What this task involves:
Could you output the whole listing exactly as it stands, minus any images?

Provided material:
((

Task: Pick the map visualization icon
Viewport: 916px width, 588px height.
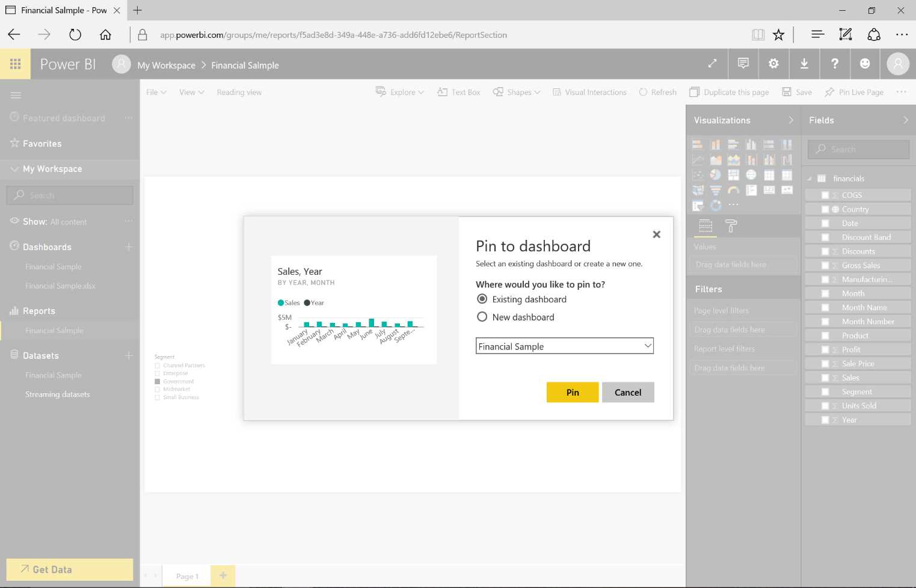Action: coord(751,174)
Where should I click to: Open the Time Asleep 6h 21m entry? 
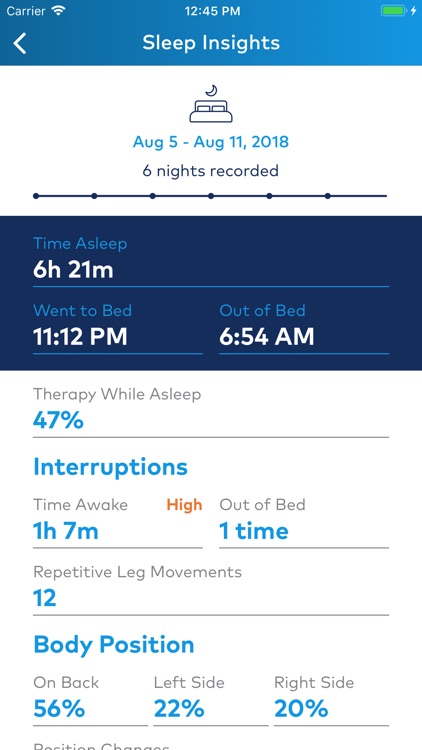211,261
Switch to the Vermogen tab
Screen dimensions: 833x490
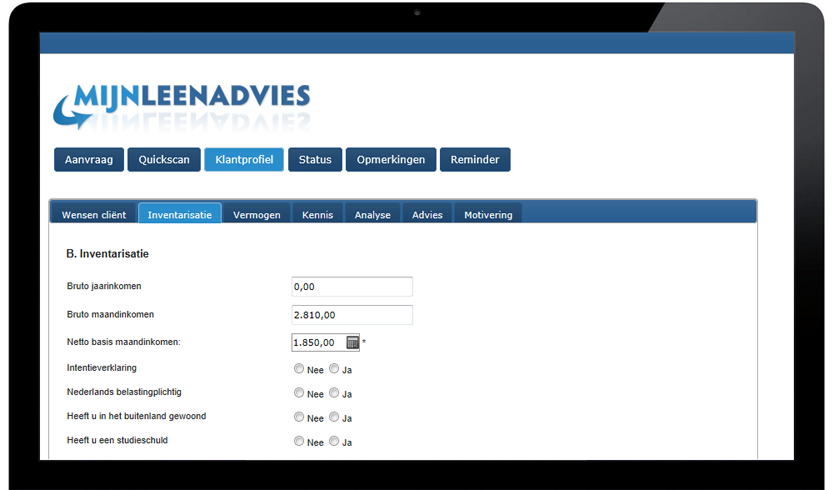pyautogui.click(x=257, y=214)
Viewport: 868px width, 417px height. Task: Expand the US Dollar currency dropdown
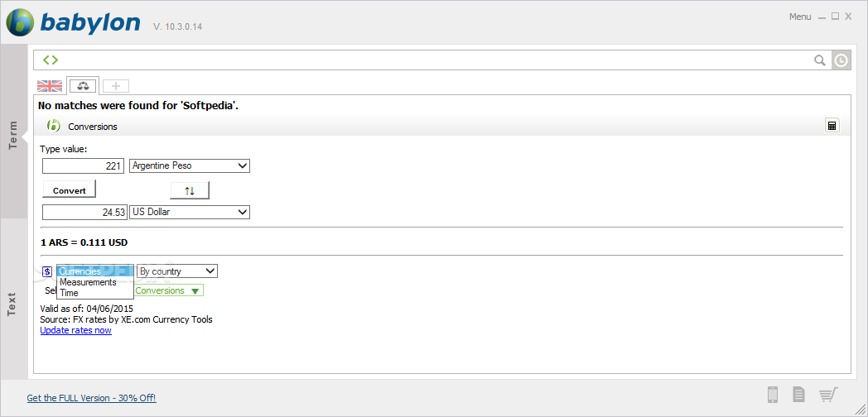pos(190,212)
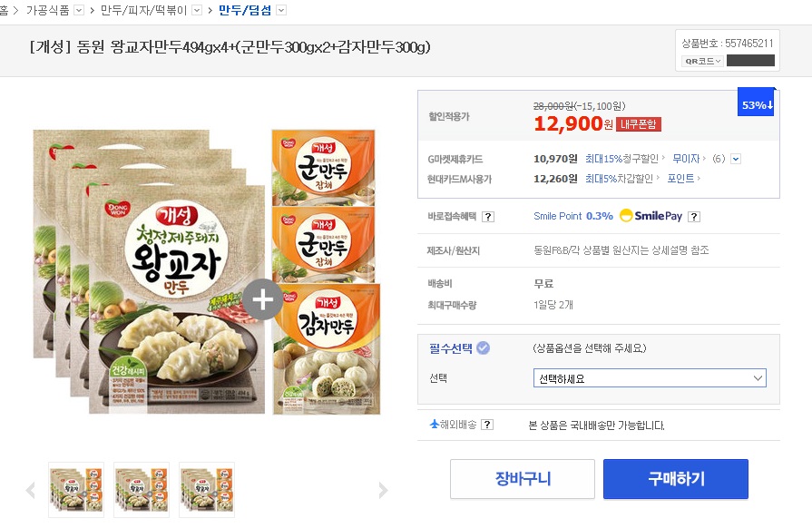The height and width of the screenshot is (528, 812).
Task: Click the 구매하기 buy button
Action: pyautogui.click(x=676, y=479)
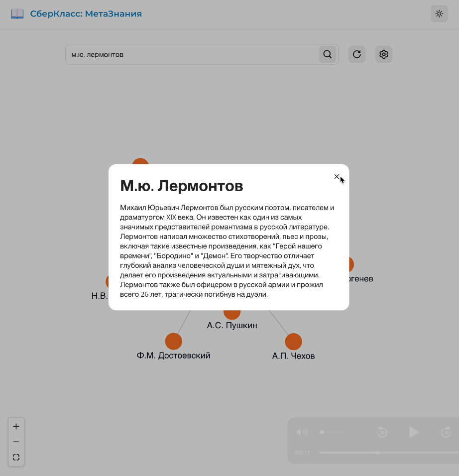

))

Task solution:
Task: Pick the map visualization icon
Viewport: 916px width, 588px height.
Action: coord(751,174)
Where should I click to: Open the Time Asleep 6h 21m entry? 
211,261
Switch to the Vermogen tab
Screen dimensions: 833x490
pyautogui.click(x=257, y=214)
Viewport: 868px width, 417px height. Task: Expand the US Dollar currency dropdown
pos(190,212)
The height and width of the screenshot is (528, 812).
Task: Click the 구매하기 buy button
Action: pyautogui.click(x=676, y=479)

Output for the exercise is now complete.